パケットキャプチャはWireshark単体では行えません。Windowsの場合、Wiresharkと一緒にインストールすることになるWinPcapが必要です。(UNIX/Linuxの場合はlibpcap)

WinPcapはいわゆる「パケットキャプチャドライバ」と呼ばれるものです。

パケットキャプチャドライバは、通常の方法では取得できないパケットを取得するための特殊なデバイスドライバです。

どういうことかと言うと、通常のアプリケーションはソケットを経由してデータを送受信します。ソケットとはOSのAPI(OSが提供する機能)で、アプリケーションがデータを送受信するための仕組みを提供してくれます。
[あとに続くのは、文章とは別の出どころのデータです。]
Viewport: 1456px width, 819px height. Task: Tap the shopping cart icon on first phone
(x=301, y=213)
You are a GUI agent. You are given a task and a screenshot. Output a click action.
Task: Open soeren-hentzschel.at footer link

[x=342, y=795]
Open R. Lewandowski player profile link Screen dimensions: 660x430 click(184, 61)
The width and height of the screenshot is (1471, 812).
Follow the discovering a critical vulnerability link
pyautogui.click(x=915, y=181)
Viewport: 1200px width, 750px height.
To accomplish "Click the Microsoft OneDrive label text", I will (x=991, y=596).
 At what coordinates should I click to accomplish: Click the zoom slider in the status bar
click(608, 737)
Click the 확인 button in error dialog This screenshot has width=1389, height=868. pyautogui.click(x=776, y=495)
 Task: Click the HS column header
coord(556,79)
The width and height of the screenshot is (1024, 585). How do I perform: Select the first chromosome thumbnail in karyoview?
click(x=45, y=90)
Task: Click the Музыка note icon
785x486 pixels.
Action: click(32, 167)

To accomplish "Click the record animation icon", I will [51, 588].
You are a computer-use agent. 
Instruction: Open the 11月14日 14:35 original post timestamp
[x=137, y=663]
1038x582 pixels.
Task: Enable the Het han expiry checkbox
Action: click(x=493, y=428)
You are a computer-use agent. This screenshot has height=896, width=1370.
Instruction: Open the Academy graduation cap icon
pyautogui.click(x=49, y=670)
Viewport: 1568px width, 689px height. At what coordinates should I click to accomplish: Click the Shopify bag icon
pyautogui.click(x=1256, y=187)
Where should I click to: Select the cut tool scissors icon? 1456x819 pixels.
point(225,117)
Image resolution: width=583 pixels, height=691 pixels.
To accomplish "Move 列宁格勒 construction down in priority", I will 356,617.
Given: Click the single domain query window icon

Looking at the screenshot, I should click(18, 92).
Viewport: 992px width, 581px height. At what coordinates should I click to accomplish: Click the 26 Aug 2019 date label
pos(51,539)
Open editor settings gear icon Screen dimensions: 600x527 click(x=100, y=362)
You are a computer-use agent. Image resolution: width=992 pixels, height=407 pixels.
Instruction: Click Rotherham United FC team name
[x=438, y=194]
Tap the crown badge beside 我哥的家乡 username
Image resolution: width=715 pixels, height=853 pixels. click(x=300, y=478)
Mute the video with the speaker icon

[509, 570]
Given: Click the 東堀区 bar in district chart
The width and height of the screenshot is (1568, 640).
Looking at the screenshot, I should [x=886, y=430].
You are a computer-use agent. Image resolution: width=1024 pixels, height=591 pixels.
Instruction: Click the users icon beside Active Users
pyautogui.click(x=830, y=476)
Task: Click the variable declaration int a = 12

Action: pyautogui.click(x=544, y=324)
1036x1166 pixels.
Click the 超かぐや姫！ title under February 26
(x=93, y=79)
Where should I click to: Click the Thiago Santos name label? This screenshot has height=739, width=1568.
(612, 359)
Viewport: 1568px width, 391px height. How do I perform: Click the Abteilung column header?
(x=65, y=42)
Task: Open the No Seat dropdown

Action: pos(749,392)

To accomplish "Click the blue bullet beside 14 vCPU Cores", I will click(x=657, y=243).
このソケットを経由した場合、取得できるのは自身のアプリケーション向けのパケットのみであり、ネットワークを流れるパケットを取得することができません。

しかし、パケットキャプチャドライバを導入することで、ネットワークを流れるすべてのパケットを取得することが可能になります。

プロミスキャスモード

パケットキャプチャドライバは、プロミスキャスモードを呼ばれる特殊なモードに切り替えることで動作します。

プロミスキャスモードはNIC(ネットワークカード)が持つ動作モードのひとつで、この動作モードに切り替えることで、自分宛のデータパケットでない信号も取り込んで処理をすることができるようになります。

標準のモードでは、NICは自分宛のパケットを受信したときのみ、上位のレイヤーにそのデータを受け渡します。例えば、イーサネットの場合、自身のMACアドレス宛に届いたパケットのみ上位のレイヤーに受け渡し、自分以外のMACアドレス宛であれば、破棄します。(ブロードキャストパケット等の例外は除く)

しかし、NICをプロミスキャスモードに切り替えれば、パケットの宛先に関わらず全てのパケットを上位レイヤーに受け渡します。

これにより、NICに届いたパケットすべてをキャプチャできるようになります。

ちなみに、プロミスキャスモードは使い方によっては、悪意的な盗聴の手段となります。そのため、プロミスキャスモードへの切り替え方法は通常、公開されていません。